I'm not a big sports fan, but I couldn't help but notice an AP headline that announced, "Changes Coming After Bowl System Reaches Record 40 Games." That's right; there now are 40 bowl games. Not to date myself, but I remember when there were a few: the Rose Bowl, the Sugar Bowl, Orange Bowl, Cotton Bowl, Peach Bowl, Fiesta Bowl… Somehow a few became 40.
Obviously, this is happening because large corporations want to sponsor these games and schools and conferences don't want to turn down sponsorship money and broadcast fees.

But perhaps the quote that struck me most in the article was this one: "South Florida Athletic Director Mark Harlan said it was tough to hear his counterpart at Temple, Patrick Kraft, recount the story of how he told last year's team it wouldn't be playing in the postseason."

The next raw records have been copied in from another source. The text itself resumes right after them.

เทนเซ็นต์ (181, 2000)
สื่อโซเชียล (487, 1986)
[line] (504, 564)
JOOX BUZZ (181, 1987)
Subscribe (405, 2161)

"We have to make sure 6-6 teams are rewarded,' Harlan said."

Let's think about that statement. We have to make sure that teams with mediocre records – borderline LOSING records – are rewarded? Really?

Generally, winners are rewarded for their hard work. But that isn't the case anymore, and we have a generation of young people who believe that that they should get a participation trophy simply for showing up to work.

That said, the news isn't all bad. Millennials have been praised as the most creative generation, the most civic-minded generation, the most involved generation, and that's all true from my perspective. I'd like to add they also probably need the most communication of any generation.

My former boss was famous for not praising his employees. When asked why, his response was: "I'm not praising someone for doing their job that they get a paycheck to do."

That won't fly with Millennials. They need to be told they're doing a good job (or a bad job) without waiting for an annual review. They need to feel as if their contributions are appreciated (hence the importance of those participation trophies). They need to feel as if they are a part of the team and that their input has value.

Gary Wegryn spent 41 years working for three railroads, eventually becoming a senior manager and moving into safety for Norfolk Southern. Now retired from the railroad, he's a consultant with G.K. Safety Incentives. He acknowledges that many Millennials feel like "everyone is entitled to a trophy," but he also sees the plus side of working with them.

"They bring technology to the forefront. They will rewrite everything that's been taking place for the past 30 years," he said. "We need to get them involved in safety."

Soon, Wegryn noted, the workforce will be 50 percent or more Millennials, "and the number one reason why they leave a company is because they don't feel they're being utilized enough. They WANT to work. I call some Baby Boomers 'retired in place.' They don't want to do extra work or learn new skills, not really."

He said that when he's having a discussion with Millennials and Baby Boomers or Gen X workers about safety, he's often challenged by the Millenials to explain why it's important to work a certain way or wear PPE. The Baby Boomers in the discussion respond by telling them "This is the right way to do this" or "This is how we've always done this," said Wegryn.
That's when Wegryn challenges all of the workers and asks, "Is it the right way to do it?" He asks them to come up with a different way of doing things to eliminate risk and improve safety outcomes, and the Millennials often rise to the challenge.

His advice is to acknowledge the differences between the communication styles of the various generations of employees in the workforce, offer praise when it's deserved and make everyone part of the solution, rather than viewing certain groups as part of the problem.

"Have those crucial conversations with Millennials. Provide instant feedback. Mentor them and not with the guy that's been doing it wrong for 20 years," suggested Wegryn. "Get them involved in safety and I guarantee the workplace will change for the better."